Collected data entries
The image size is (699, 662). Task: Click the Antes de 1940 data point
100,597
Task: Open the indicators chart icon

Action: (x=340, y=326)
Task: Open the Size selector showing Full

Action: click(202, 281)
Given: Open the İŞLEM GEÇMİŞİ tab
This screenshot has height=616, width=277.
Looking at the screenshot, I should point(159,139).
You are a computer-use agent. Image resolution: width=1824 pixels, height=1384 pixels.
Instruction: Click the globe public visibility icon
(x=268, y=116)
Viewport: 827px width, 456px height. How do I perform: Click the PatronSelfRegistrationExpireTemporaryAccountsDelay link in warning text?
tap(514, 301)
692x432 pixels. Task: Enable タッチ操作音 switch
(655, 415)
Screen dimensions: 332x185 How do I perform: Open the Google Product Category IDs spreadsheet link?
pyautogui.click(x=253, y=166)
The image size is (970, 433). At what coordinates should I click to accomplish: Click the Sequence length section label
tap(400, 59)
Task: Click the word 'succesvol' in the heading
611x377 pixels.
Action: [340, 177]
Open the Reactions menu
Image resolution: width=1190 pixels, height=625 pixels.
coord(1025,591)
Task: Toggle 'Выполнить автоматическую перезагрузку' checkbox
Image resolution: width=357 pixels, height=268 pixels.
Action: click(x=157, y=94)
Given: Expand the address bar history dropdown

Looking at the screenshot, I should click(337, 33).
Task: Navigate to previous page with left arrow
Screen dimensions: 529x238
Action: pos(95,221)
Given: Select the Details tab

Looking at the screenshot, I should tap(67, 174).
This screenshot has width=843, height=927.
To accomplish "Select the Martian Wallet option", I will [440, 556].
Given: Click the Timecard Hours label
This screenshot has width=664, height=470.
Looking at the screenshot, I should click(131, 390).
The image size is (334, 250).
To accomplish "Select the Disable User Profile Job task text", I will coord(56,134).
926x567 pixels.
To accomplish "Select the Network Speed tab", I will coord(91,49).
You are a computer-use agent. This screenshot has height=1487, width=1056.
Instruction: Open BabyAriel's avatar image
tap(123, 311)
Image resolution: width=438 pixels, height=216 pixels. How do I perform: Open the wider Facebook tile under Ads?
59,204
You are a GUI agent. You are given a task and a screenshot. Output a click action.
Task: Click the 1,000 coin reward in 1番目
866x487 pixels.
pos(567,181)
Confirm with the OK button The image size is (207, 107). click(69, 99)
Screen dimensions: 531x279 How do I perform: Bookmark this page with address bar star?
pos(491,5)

WHAT YOU ARE ASKED TO DO
Every entry above should be transcribed exactly and in full.

ANSWER SECTION
The image size is (699, 662). Task: Click the Antes de 1940 data point
100,597
Task: Open the indicators chart icon

Action: (x=340, y=326)
Task: Open the Size selector showing Full

Action: click(202, 281)
Given: Open the İŞLEM GEÇMİŞİ tab
This screenshot has height=616, width=277.
Looking at the screenshot, I should point(159,139).
You are a computer-use agent. Image resolution: width=1824 pixels, height=1384 pixels.
Instruction: Click the globe public visibility icon
(x=268, y=116)
Viewport: 827px width, 456px height. How do I perform: Click the PatronSelfRegistrationExpireTemporaryAccountsDelay link in warning text?
tap(514, 301)
692x432 pixels. Task: Enable タッチ操作音 switch
(655, 415)
Screen dimensions: 332x185 How do I perform: Open the Google Product Category IDs spreadsheet link?
pyautogui.click(x=253, y=166)
The image size is (970, 433). At what coordinates should I click to accomplish: Click the Sequence length section label
tap(400, 59)
Task: Click the word 'succesvol' in the heading
611x377 pixels.
Action: [340, 177]
Open the Reactions menu
Image resolution: width=1190 pixels, height=625 pixels.
coord(1025,591)
Task: Toggle 'Выполнить автоматическую перезагрузку' checkbox
Image resolution: width=357 pixels, height=268 pixels.
Action: click(x=157, y=94)
Given: Expand the address bar history dropdown

Looking at the screenshot, I should click(337, 33).
Task: Navigate to previous page with left arrow
Screen dimensions: 529x238
Action: pos(95,221)
Given: Select the Details tab

Looking at the screenshot, I should tap(67, 174).
This screenshot has width=843, height=927.
To accomplish "Select the Martian Wallet option", I will [440, 556].
Given: Click the Timecard Hours label
This screenshot has width=664, height=470.
Looking at the screenshot, I should click(131, 390).
The image size is (334, 250).
To accomplish "Select the Disable User Profile Job task text", I will coord(56,134).
926x567 pixels.
To accomplish "Select the Network Speed tab", I will coord(91,49).
You are a computer-use agent. This screenshot has height=1487, width=1056.
Instruction: Open BabyAriel's avatar image
tap(123, 311)
Image resolution: width=438 pixels, height=216 pixels. How do I perform: Open the wider Facebook tile under Ads?
59,204
You are a GUI agent. You are given a task and a screenshot. Output a click action.
Task: Click the 1,000 coin reward in 1番目
866x487 pixels.
pos(567,181)
Confirm with the OK button The image size is (207, 107). click(69, 99)
Screen dimensions: 531x279 How do I perform: Bookmark this page with address bar star?
pos(491,5)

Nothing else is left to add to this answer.